HEM TASARRUF TEDBİRİ HEM HARCAMANIN ZİRVESİ!

Ülkemiz ekonomik olarak sıkıntılı bir süreçten geçiyor. Bu sıkıntılı duruma kötü yönetim ve doğal afetler sebep olarak görülebilir. Bizimde bu konuda fikirlerimiz var fakat bu yazıda ayrıntısına girmeyelim.

Sayın Mehmet Şimşek ekonominin başına geçince bütün iktisat politikaları 360 derece döndü. Detaylara girmeyelim fakat uygulanan sıkı para politikası gereği tasarruf tedbirleri açıklandı.

Tasarruf tedbirleri politikası açıklandı açıklanmasına fakat bunu kim uygulayacak, buna kim uyacak? “İtibardan tasarruf olmaz.” diyerek şatafat içinde yaşayanlar tasarrufa riayet eder mi? Olmuyor işte ne yapılsa tasarruf olmuyor. Bizde bir deyim var “”İmam tasarruf yapmazsa cemaat yapar mı?” diye.

Sakın saltanatın kaldırıldığını sanmayın. Ülkemizde Cumhuriyet rejimi ile demokrasiye geçildi gibi bir görüntü olsa da uygulamada maalesef saltanat kaldırılmadı adeta her kuruma, her ilçeye, her şehre birçok sultan atandı!

Bugünlerde Avrupa Futbol Şampiyonası oynanıyor. Şampiyonaya katılan ülkelerin federasyonlarının misafir olarak götürdüğü en fazla sayı 40 kişiymiş. Bazı ülkeler hiç misafir götürmemiş.

Peki Türkiye Futbol Federasyonu kaç misafir götürmüş olabilir? Eleştirenlerin verdiği rakamlara göre tam 613 kişi götürmüşler. Futbol Federasyonu bu rakamı yalanladı ve 197 kişi götürdüklerini söyledi. Federasyonun beyanını doğru kabul etsek bile bu sayı çok değil mi?

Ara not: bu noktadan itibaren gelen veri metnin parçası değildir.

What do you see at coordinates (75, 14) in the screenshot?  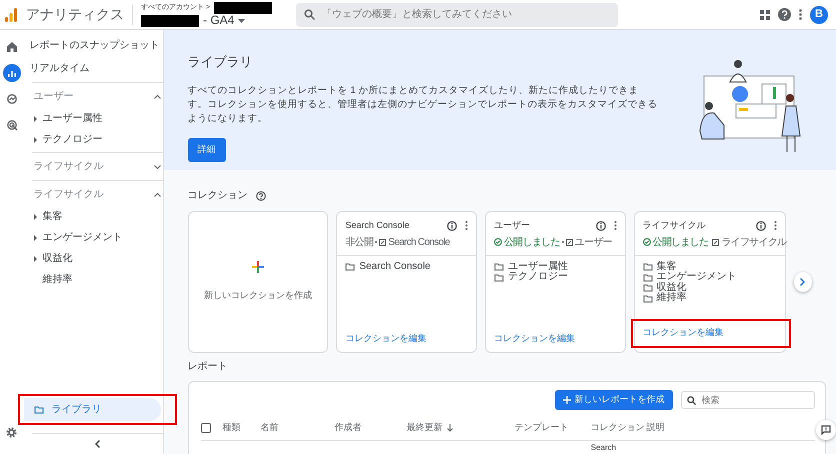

“Her kurumun kendi bütçesi ve kendi parası var. Türkiye Futbol Federasyonu da misafirlerini kendi parasıyla götürdü.” diye bir savunma yapılabilir fakat o zaman da şu soruyu sormak gerekmez mi? Federasyona bağlı kulüplerin vergi borçları neden siliniyor? Diğer borçlar uygun faizle devlet tarafından neden finanse ediliyor? Federasyon parasını çarçur edene kadar kulüplere destek olsun.

Sayın Mehmet Şimşek futbol kulüpleri konusunda çok katı ve doğru bir tavır aldı, “Onlarca topçuya milyon dolarlar verenler kapımıza gelip vergi borçlarından dert yanmasın.” dedi. Kendisini tebrik ediyoruz. Her kulüp bir futbolcu az transfer yapsın ona ayırdığı bütçe ile hem vergisini ödesin hem de altyapıdan bir gence kadroda bulunma şansı tanısın.

Hani deveye sormuşlar “Neden boynun eğri diye, o da nerem doğru ki?” diye sormuş. Belki de Avrupa Kupalarına katılan ülkelerin içinde ekonomisi en sıkıntılı ülke Türkiye’dir fakat diğer bütün federasyonların getirdiğinden fazla misafir getiriyoruz.

Avrupa birliğindeki bütün ülkelerin toplamında bulunan araç sayısından fazla araca sahip kamumuz. Bizde valilerde ve belediye başkanlarında bulunan makam araçları, ihracatı bizimkinden on kat fazla olan ve bu araçları üreten ülkelerin devlet başkanlarında bile yok. Bu bir çelişki değil mi?

Devlet erkanı halkı tasarrufa davet ediyorsa buna kendisi de uymalı, hem de her kurumuyla. İnsanlar bu konuda ne düşünüyor etrafınıza bir sorsanız anlarsınız. Tabii ki insan içine çıkıyorsanız!

Nasıl olacak bu iş? Nasıl tasarruf yapacağız? Nasıl kalkınacağız? Üretmeden tüketen bir toplum kalkınabilir mi? Bu kadar lüks tüketimi yapmayı hak edecek hangi üretimi yaptık ki biz?

Kamu verdiği hizmetlerde çok ciddi fiyat düzenlemesi yapıyor. İğneden ipliğe fiyatlar değişecek. Bu sıkıntılı süreçte en çok mağdur olanlarda emekliler oluyor. Hem de Cumhurbaşkanımızın bu seneyi emekli yılı ilan etmesine rağmen. Bizim işimiz gerçekten çok zor.

Bu yazıyı okuyanların en az yarısı “Amma da abarttın.” diyecek biliyoruz fakat yapacak bir şey yok Gerçekler Acıtıyor.